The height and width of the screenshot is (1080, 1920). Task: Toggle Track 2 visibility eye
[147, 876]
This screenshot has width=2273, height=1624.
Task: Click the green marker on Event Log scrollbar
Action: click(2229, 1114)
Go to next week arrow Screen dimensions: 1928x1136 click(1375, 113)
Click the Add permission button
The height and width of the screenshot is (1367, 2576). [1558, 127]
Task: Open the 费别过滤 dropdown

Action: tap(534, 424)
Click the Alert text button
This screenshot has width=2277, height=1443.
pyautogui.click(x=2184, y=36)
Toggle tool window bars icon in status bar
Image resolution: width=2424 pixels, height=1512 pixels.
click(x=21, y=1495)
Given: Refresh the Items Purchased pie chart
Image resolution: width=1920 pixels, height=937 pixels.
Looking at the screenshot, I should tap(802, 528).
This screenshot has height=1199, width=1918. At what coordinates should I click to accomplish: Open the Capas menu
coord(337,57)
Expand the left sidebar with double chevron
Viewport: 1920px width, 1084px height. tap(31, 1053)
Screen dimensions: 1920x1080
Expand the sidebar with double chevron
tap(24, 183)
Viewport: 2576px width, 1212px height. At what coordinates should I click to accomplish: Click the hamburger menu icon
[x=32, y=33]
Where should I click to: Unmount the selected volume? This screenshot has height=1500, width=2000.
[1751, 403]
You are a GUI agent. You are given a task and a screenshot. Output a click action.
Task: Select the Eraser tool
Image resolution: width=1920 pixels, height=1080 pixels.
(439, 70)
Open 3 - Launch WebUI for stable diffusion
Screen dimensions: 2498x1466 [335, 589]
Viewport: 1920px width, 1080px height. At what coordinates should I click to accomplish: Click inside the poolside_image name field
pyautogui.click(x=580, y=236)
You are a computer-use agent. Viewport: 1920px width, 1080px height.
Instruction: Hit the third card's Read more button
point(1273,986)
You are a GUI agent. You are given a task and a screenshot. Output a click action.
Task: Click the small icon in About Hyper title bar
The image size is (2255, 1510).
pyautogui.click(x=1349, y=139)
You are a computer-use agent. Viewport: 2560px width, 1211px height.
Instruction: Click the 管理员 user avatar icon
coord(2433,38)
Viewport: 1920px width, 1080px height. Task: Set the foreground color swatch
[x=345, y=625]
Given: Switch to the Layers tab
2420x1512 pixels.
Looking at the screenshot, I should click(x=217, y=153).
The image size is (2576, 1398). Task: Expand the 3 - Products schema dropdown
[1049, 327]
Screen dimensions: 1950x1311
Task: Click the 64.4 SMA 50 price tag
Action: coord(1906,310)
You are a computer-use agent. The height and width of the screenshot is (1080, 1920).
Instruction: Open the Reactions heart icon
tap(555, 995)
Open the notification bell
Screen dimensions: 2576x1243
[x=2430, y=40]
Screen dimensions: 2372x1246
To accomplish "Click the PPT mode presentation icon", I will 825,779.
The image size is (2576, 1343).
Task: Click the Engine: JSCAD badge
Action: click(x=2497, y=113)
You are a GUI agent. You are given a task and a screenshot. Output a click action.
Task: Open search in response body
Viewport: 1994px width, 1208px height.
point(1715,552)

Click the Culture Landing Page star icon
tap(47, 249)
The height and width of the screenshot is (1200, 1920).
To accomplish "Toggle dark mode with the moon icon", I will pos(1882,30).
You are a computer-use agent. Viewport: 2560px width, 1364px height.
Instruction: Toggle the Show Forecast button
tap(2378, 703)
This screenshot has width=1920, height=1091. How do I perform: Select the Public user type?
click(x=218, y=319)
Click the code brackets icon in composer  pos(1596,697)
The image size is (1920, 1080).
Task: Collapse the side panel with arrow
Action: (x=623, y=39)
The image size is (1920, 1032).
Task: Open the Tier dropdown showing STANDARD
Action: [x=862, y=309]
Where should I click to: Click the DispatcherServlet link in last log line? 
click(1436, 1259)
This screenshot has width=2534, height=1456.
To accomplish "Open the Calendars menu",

▶ [ACTIVITY] Set down all of the entries exactly, please.

▶ [PROBLEM SOLUTION]
The height and width of the screenshot is (1080, 1920). Task: Toggle Track 2 visibility eye
[147, 876]
This screenshot has width=2273, height=1624.
Task: Click the green marker on Event Log scrollbar
Action: click(2229, 1114)
Go to next week arrow Screen dimensions: 1928x1136 click(1375, 113)
Click the Add permission button
The height and width of the screenshot is (1367, 2576). [1558, 127]
Task: Open the 费别过滤 dropdown

Action: tap(534, 424)
Click the Alert text button
This screenshot has width=2277, height=1443.
pyautogui.click(x=2184, y=36)
Toggle tool window bars icon in status bar
Image resolution: width=2424 pixels, height=1512 pixels.
click(x=21, y=1495)
Given: Refresh the Items Purchased pie chart
Image resolution: width=1920 pixels, height=937 pixels.
Looking at the screenshot, I should tap(802, 528).
This screenshot has height=1199, width=1918. At what coordinates should I click to accomplish: Open the Capas menu
coord(337,57)
Expand the left sidebar with double chevron
Viewport: 1920px width, 1084px height. tap(31, 1053)
Screen dimensions: 1920x1080
Expand the sidebar with double chevron
tap(24, 183)
Viewport: 2576px width, 1212px height. At what coordinates should I click to accomplish: Click the hamburger menu icon
[x=32, y=33]
Where should I click to: Unmount the selected volume? This screenshot has height=1500, width=2000.
[1751, 403]
You are a GUI agent. You are given a task and a screenshot. Output a click action.
Task: Select the Eraser tool
Image resolution: width=1920 pixels, height=1080 pixels.
(439, 70)
Open 3 - Launch WebUI for stable diffusion
Screen dimensions: 2498x1466 [335, 589]
Viewport: 1920px width, 1080px height. At what coordinates should I click to accomplish: Click inside the poolside_image name field
pyautogui.click(x=580, y=236)
You are a computer-use agent. Viewport: 1920px width, 1080px height.
Instruction: Hit the third card's Read more button
point(1273,986)
You are a GUI agent. You are given a task and a screenshot. Output a click action.
Task: Click the small icon in About Hyper title bar
The image size is (2255, 1510).
pyautogui.click(x=1349, y=139)
You are a computer-use agent. Viewport: 2560px width, 1211px height.
Instruction: Click the 管理员 user avatar icon
coord(2433,38)
Viewport: 1920px width, 1080px height. Task: Set the foreground color swatch
[x=345, y=625]
Given: Switch to the Layers tab
2420x1512 pixels.
Looking at the screenshot, I should click(x=217, y=153).
The image size is (2576, 1398). Task: Expand the 3 - Products schema dropdown
[1049, 327]
Screen dimensions: 1950x1311
Task: Click the 64.4 SMA 50 price tag
Action: coord(1906,310)
You are a computer-use agent. The height and width of the screenshot is (1080, 1920).
Instruction: Open the Reactions heart icon
tap(555, 995)
Open the notification bell
Screen dimensions: 2576x1243
[x=2430, y=40]
Screen dimensions: 2372x1246
To accomplish "Click the PPT mode presentation icon", I will 825,779.
The image size is (2576, 1343).
Task: Click the Engine: JSCAD badge
Action: click(x=2497, y=113)
You are a GUI agent. You are given a task and a screenshot. Output a click action.
Task: Open search in response body
Viewport: 1994px width, 1208px height.
point(1715,552)

Click the Culture Landing Page star icon
tap(47, 249)
The height and width of the screenshot is (1200, 1920).
To accomplish "Toggle dark mode with the moon icon", I will pos(1882,30).
You are a computer-use agent. Viewport: 2560px width, 1364px height.
Instruction: Toggle the Show Forecast button
tap(2378, 703)
This screenshot has width=1920, height=1091. How do I perform: Select the Public user type?
click(x=218, y=319)
Click the code brackets icon in composer  pos(1596,697)
The image size is (1920, 1080).
Task: Collapse the side panel with arrow
Action: (x=623, y=39)
The image size is (1920, 1032).
Task: Open the Tier dropdown showing STANDARD
Action: [x=862, y=309]
Where should I click to: Click the DispatcherServlet link in last log line? 
click(1436, 1259)
This screenshot has width=2534, height=1456.
To accomplish "Open the Calendars menu",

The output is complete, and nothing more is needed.